(News-Herald, July 16) I am a big fan of excellence, of the pursuit of what is great and extraordinary. But at the same, time I don’t like it when that pursuit becomes extreme and unhealthy.
How can it be bad to pursue excellence?
There’s a saying about the good driving out the great; people’s willingness to settle for the merely good keeps them from pursuing what could be great.
I certainly see plenty of this in my classroom. Students routinely create essays that are okay, but if they had kept working and hadn’t settled for “okay” they could have produced some really excellent work.
But sometimes the reverse is true.
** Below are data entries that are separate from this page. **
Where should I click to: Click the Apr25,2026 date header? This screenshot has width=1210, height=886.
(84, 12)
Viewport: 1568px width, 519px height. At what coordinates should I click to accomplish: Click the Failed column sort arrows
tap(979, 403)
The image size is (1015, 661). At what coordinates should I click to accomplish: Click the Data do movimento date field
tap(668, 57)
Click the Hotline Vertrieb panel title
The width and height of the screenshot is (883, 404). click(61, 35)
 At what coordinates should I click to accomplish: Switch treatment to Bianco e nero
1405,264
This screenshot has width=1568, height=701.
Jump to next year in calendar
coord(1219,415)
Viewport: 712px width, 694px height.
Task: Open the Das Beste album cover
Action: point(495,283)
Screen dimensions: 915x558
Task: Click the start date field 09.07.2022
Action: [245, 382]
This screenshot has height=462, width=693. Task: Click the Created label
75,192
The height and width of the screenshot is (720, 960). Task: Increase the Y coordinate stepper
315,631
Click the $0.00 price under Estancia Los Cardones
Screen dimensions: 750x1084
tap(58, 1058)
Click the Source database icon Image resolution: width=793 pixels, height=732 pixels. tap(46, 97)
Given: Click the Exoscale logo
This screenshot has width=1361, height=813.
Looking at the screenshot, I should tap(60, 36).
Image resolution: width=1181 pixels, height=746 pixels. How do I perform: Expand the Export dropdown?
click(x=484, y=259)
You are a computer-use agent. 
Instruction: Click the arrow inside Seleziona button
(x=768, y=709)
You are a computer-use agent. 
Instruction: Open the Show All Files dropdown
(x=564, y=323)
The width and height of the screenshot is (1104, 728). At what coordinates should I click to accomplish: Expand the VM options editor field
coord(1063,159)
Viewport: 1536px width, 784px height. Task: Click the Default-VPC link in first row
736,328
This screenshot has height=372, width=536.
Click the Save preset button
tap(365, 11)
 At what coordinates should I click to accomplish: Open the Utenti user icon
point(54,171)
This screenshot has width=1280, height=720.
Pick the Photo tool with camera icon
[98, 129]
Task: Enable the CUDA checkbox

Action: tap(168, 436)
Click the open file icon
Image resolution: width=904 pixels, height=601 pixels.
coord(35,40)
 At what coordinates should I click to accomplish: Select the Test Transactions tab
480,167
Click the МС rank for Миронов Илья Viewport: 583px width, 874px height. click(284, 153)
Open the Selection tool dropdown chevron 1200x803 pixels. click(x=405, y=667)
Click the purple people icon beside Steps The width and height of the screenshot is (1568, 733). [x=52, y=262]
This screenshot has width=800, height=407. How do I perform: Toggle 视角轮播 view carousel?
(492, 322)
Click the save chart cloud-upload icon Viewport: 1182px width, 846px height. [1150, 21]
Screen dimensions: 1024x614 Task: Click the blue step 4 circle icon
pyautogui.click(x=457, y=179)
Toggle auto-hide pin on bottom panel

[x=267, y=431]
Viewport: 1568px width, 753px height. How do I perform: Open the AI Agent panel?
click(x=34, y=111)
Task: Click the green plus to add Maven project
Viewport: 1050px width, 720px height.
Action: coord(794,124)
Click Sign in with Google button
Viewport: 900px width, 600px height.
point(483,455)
In our desire to settle for nothing but the very best, we overlook some of what is really good. Some folks become so pathological in their quest for absolute perfection that they miss out on Very Good Experiences.
In severe cases, these people become perpetual dropouts, leaving homes, jobs, spouses in an endless search, fueled by the belief that somewhere out there is a job/town/person who is just so totally awesomely perfect that nothing else will do.
You can spot these folks by their use of the word “settle” as if settling were both tragic and contemptible. They say “I will not settle” in the same tone you’d use for “I will not stick my head in the septic tank.’
At its worst, this desire for Only Excellence leads to people bound and determined to convince themselves that what they’re experiencing is titanic, monumental, awesomely great beyond all cosmic levels of intergalactic awesomeosity. This inflationary appreciation cheapens everything.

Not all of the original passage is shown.